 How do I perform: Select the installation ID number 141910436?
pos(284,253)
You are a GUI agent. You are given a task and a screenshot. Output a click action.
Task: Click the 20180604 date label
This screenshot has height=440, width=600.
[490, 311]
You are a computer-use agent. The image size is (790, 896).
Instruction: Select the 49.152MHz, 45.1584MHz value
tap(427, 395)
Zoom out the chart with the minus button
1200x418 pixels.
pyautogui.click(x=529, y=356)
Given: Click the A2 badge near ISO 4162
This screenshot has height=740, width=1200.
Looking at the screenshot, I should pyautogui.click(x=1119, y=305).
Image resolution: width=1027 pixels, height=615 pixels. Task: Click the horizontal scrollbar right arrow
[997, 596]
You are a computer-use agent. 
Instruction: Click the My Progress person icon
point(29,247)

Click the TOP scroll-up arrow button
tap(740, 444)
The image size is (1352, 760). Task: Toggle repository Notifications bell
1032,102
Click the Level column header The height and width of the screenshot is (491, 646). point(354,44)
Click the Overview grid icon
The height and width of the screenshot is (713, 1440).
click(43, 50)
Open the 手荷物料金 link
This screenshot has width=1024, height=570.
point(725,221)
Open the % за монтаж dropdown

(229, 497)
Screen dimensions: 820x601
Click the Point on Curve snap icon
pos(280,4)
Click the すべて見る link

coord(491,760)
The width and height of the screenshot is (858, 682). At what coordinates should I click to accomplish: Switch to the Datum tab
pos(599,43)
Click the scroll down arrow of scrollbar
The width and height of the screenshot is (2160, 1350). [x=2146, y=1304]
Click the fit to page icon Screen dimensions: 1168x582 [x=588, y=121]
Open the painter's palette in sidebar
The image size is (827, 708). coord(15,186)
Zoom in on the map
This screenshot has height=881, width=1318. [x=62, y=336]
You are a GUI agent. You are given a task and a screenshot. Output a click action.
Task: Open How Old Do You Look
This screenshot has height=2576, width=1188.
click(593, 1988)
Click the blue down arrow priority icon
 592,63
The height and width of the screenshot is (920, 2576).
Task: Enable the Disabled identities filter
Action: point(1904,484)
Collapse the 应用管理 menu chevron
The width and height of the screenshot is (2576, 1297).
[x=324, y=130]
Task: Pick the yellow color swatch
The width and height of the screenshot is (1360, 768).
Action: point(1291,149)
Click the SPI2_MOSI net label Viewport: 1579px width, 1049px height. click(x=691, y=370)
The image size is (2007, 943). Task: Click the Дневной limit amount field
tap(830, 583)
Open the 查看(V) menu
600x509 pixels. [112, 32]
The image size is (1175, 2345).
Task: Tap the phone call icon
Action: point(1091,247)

- Directions for this task:
Turn all of the rows above into a numbered list, one line per item, and omit the blank lines.

- Written solution:
1.  How do I perform: Select the installation ID number 141910436?
2. pos(284,253)
3. You are a GUI agent. You are given a task and a screenshot. Output a click action.
4. Task: Click the 20180604 date label
5. This screenshot has height=440, width=600.
6. [490, 311]
7. You are a computer-use agent. The image size is (790, 896).
8. Instruction: Select the 49.152MHz, 45.1584MHz value
9. tap(427, 395)
10. Zoom out the chart with the minus button
11. 1200x418 pixels.
12. pyautogui.click(x=529, y=356)
13. Given: Click the A2 badge near ISO 4162
14. This screenshot has height=740, width=1200.
15. Looking at the screenshot, I should pyautogui.click(x=1119, y=305).
16. Image resolution: width=1027 pixels, height=615 pixels. Task: Click the horizontal scrollbar right arrow
17. [997, 596]
18. You are a computer-use agent. 
19. Instruction: Click the My Progress person icon
20. point(29,247)
21. Click the TOP scroll-up arrow button
22. tap(740, 444)
23. The image size is (1352, 760). Task: Toggle repository Notifications bell
24. 1032,102
25. Click the Level column header The height and width of the screenshot is (491, 646). point(354,44)
26. Click the Overview grid icon
27. The height and width of the screenshot is (713, 1440).
28. click(43, 50)
29. Open the 手荷物料金 link
30. This screenshot has width=1024, height=570.
31. point(725,221)
32. Open the % за монтаж dropdown
33. (229, 497)
34. Screen dimensions: 820x601
35. Click the Point on Curve snap icon
36. pos(280,4)
37. Click the すべて見る link
38. coord(491,760)
39. The width and height of the screenshot is (858, 682). At what coordinates should I click to accomplish: Switch to the Datum tab
40. pos(599,43)
41. Click the scroll down arrow of scrollbar
42. The width and height of the screenshot is (2160, 1350). [x=2146, y=1304]
43. Click the fit to page icon Screen dimensions: 1168x582 [x=588, y=121]
44. Open the painter's palette in sidebar
45. The image size is (827, 708). coord(15,186)
46. Zoom in on the map
47. This screenshot has height=881, width=1318. [x=62, y=336]
48. You are a GUI agent. You are given a task and a screenshot. Output a click action.
49. Task: Open How Old Do You Look
50. This screenshot has height=2576, width=1188.
51. click(593, 1988)
52. Click the blue down arrow priority icon
53.  592,63
54. The height and width of the screenshot is (920, 2576).
55. Task: Enable the Disabled identities filter
56. Action: point(1904,484)
57. Collapse the 应用管理 menu chevron
58. The width and height of the screenshot is (2576, 1297).
59. [x=324, y=130]
60. Task: Pick the yellow color swatch
61. The width and height of the screenshot is (1360, 768).
62. Action: point(1291,149)
63. Click the SPI2_MOSI net label Viewport: 1579px width, 1049px height. click(x=691, y=370)
64. The image size is (2007, 943). Task: Click the Дневной limit amount field
65. tap(830, 583)
66. Open the 查看(V) menu
67. 600x509 pixels. [112, 32]
68. The image size is (1175, 2345).
69. Task: Tap the phone call icon
70. Action: point(1091,247)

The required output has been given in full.